(YOUR INSTRUCTIONS) Give the data below as a JSON list of strings, one string per line and with blank lines omitted, starting at the first line and ending at the line containing "pyautogui.click(x=44, y=17)".

(THE DATA)
··········
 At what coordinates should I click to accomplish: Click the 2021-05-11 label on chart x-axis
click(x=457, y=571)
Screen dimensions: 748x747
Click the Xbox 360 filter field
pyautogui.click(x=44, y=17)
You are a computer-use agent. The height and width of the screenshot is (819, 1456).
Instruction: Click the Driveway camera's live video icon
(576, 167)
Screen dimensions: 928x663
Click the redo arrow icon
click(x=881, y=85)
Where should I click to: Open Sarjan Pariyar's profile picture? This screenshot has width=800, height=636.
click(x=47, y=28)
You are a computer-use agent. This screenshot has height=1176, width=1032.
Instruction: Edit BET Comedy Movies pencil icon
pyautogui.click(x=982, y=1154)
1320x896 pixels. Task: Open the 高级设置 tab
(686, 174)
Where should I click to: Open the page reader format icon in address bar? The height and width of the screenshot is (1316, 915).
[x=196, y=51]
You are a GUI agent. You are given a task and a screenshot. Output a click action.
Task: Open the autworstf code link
··········
(SOLUTION TO THIS PROBLEM)
[
  " At what coordinates should I click to accomplish: Click the 2021-05-11 label on chart x-axis",
  "click(x=457, y=571)",
  "Screen dimensions: 748x747",
  "Click the Xbox 360 filter field",
  "pyautogui.click(x=44, y=17)"
]